_EXTRACTED RECORDS_
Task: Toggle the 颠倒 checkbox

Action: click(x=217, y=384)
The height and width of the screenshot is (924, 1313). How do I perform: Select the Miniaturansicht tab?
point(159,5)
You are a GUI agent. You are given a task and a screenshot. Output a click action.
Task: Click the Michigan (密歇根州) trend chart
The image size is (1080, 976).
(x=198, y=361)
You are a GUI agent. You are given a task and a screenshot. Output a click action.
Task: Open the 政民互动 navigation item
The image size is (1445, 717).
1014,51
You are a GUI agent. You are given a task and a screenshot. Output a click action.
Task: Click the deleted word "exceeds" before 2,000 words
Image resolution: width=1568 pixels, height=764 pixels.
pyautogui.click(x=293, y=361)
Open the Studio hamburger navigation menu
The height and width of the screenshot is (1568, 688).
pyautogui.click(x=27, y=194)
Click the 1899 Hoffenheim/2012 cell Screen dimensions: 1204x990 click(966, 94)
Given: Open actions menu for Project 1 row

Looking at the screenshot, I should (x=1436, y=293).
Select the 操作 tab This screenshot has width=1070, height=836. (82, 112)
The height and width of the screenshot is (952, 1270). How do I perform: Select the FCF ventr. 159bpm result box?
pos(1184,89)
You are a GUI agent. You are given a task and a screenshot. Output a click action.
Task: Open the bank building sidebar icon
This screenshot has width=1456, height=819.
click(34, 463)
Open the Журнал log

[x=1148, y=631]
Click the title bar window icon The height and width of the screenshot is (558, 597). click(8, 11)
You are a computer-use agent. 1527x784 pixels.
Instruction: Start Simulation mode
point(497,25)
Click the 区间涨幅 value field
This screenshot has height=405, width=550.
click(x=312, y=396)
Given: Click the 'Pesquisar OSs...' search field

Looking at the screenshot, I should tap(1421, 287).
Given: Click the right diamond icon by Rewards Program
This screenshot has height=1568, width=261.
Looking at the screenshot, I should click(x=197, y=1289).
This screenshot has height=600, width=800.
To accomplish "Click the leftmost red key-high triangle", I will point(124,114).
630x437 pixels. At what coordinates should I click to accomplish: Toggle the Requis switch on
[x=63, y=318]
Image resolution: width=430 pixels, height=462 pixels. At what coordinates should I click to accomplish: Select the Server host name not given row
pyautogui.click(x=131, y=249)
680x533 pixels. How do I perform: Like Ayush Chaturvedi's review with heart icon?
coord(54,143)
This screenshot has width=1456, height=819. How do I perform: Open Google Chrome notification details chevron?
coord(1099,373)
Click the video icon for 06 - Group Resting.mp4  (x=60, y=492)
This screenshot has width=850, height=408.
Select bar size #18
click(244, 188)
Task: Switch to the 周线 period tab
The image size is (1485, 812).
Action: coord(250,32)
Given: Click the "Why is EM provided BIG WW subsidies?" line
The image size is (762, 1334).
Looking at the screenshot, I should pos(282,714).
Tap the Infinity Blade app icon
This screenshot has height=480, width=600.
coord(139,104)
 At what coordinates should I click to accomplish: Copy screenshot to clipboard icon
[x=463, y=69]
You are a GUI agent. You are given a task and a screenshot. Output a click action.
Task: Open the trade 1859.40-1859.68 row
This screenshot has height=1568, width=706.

_REQUIREMENT_
Please quote all of the rows above, word for word and in the same order.

_TASK RESPONSE_
Task: Toggle the 颠倒 checkbox

Action: click(x=217, y=384)
The height and width of the screenshot is (924, 1313). How do I perform: Select the Miniaturansicht tab?
point(159,5)
You are a GUI agent. You are given a task and a screenshot. Output a click action.
Task: Click the Michigan (密歇根州) trend chart
The image size is (1080, 976).
(x=198, y=361)
You are a GUI agent. You are given a task and a screenshot. Output a click action.
Task: Open the 政民互动 navigation item
The image size is (1445, 717).
1014,51
You are a GUI agent. You are given a task and a screenshot. Output a click action.
Task: Click the deleted word "exceeds" before 2,000 words
Image resolution: width=1568 pixels, height=764 pixels.
pyautogui.click(x=293, y=361)
Open the Studio hamburger navigation menu
The height and width of the screenshot is (1568, 688).
pyautogui.click(x=27, y=194)
Click the 1899 Hoffenheim/2012 cell Screen dimensions: 1204x990 click(966, 94)
Given: Open actions menu for Project 1 row

Looking at the screenshot, I should (x=1436, y=293).
Select the 操作 tab This screenshot has width=1070, height=836. (82, 112)
The height and width of the screenshot is (952, 1270). How do I perform: Select the FCF ventr. 159bpm result box?
pos(1184,89)
You are a GUI agent. You are given a task and a screenshot. Output a click action.
Task: Open the bank building sidebar icon
This screenshot has width=1456, height=819.
click(34, 463)
Open the Журнал log

[x=1148, y=631]
Click the title bar window icon The height and width of the screenshot is (558, 597). click(8, 11)
You are a computer-use agent. 1527x784 pixels.
Instruction: Start Simulation mode
point(497,25)
Click the 区间涨幅 value field
This screenshot has height=405, width=550.
click(x=312, y=396)
Given: Click the 'Pesquisar OSs...' search field

Looking at the screenshot, I should tap(1421, 287).
Given: Click the right diamond icon by Rewards Program
This screenshot has height=1568, width=261.
Looking at the screenshot, I should click(x=197, y=1289).
This screenshot has height=600, width=800.
To accomplish "Click the leftmost red key-high triangle", I will point(124,114).
630x437 pixels. At what coordinates should I click to accomplish: Toggle the Requis switch on
[x=63, y=318]
Image resolution: width=430 pixels, height=462 pixels. At what coordinates should I click to accomplish: Select the Server host name not given row
pyautogui.click(x=131, y=249)
680x533 pixels. How do I perform: Like Ayush Chaturvedi's review with heart icon?
coord(54,143)
This screenshot has width=1456, height=819. How do I perform: Open Google Chrome notification details chevron?
coord(1099,373)
Click the video icon for 06 - Group Resting.mp4  (x=60, y=492)
This screenshot has width=850, height=408.
Select bar size #18
click(244, 188)
Task: Switch to the 周线 period tab
The image size is (1485, 812).
Action: coord(250,32)
Given: Click the "Why is EM provided BIG WW subsidies?" line
The image size is (762, 1334).
Looking at the screenshot, I should pos(282,714).
Tap the Infinity Blade app icon
This screenshot has height=480, width=600.
coord(139,104)
 At what coordinates should I click to accomplish: Copy screenshot to clipboard icon
[x=463, y=69]
You are a GUI agent. You are given a task and a screenshot. Output a click action.
Task: Open the trade 1859.40-1859.68 row
This screenshot has height=1568, width=706.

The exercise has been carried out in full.